[Opening Dataset records section]

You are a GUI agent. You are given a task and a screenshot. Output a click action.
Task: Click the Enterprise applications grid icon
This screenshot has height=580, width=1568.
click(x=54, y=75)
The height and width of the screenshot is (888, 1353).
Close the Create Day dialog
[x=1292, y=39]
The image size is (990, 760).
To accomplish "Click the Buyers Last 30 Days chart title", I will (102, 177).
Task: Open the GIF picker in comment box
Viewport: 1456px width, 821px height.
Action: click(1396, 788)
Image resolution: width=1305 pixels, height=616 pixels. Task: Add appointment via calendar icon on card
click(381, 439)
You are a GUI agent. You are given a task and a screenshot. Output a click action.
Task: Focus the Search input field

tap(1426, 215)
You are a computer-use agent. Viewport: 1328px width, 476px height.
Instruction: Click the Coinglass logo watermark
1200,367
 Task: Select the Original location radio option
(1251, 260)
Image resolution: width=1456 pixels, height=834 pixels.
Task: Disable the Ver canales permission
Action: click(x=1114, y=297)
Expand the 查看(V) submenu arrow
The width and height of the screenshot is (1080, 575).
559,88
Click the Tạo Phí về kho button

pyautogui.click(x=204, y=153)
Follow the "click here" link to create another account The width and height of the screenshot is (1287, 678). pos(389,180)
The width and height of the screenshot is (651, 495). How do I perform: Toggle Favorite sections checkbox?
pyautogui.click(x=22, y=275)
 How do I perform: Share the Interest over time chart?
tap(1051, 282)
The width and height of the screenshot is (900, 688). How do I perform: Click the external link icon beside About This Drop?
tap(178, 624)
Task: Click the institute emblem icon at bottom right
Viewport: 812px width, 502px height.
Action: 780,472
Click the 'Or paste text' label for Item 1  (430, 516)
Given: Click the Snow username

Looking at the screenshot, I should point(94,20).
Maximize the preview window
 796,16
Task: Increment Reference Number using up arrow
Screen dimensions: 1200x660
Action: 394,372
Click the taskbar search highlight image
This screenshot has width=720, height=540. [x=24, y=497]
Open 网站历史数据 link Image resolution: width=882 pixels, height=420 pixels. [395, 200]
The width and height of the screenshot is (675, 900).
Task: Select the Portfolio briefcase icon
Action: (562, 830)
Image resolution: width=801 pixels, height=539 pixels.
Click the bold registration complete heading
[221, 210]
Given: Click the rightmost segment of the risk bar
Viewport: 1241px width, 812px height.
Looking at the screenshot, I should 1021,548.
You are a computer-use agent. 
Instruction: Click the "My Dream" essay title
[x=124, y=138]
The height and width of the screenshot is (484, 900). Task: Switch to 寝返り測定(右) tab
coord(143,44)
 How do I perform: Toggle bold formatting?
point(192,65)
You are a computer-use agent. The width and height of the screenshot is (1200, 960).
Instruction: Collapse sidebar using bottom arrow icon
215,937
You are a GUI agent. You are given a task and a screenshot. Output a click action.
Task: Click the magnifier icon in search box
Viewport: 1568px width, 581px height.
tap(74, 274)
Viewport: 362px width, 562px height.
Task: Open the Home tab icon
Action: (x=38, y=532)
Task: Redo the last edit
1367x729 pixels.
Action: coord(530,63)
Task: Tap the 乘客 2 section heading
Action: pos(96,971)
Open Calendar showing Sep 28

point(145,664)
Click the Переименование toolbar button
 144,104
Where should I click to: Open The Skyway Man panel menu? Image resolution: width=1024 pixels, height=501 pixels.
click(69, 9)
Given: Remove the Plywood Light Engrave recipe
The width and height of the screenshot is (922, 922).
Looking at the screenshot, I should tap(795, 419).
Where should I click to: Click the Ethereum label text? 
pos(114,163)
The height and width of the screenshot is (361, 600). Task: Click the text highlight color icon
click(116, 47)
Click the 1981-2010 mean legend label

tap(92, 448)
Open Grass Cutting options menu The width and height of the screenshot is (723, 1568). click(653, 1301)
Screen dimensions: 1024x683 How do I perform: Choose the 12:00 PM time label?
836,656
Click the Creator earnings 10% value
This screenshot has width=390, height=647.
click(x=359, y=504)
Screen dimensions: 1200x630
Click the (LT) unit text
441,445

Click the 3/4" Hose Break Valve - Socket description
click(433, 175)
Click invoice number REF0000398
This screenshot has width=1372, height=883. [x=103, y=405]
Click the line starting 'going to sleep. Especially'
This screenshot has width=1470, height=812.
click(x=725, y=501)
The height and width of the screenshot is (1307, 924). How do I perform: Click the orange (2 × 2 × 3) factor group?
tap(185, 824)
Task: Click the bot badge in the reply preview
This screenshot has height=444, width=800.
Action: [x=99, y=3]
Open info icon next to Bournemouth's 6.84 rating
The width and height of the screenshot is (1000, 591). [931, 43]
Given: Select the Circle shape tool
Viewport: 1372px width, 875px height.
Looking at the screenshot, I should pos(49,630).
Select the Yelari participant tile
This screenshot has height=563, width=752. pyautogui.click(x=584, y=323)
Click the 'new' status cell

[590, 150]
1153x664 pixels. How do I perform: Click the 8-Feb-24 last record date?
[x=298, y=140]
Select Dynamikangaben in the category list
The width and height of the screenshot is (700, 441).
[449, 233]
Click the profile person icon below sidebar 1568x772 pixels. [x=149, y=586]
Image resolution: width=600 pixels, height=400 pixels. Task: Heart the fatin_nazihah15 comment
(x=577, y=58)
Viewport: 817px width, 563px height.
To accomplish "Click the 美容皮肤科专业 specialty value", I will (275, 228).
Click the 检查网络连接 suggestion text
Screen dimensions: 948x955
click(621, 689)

[Closing Dataset records section]

Return each line of the data where the word "computer" appears.

## Output for this task
You are a computer-use agent. Viewport: 1328px width, 476px height.
You are a computer-use agent. 
You are a computer-use agent. The width and height of the screenshot is (1200, 960).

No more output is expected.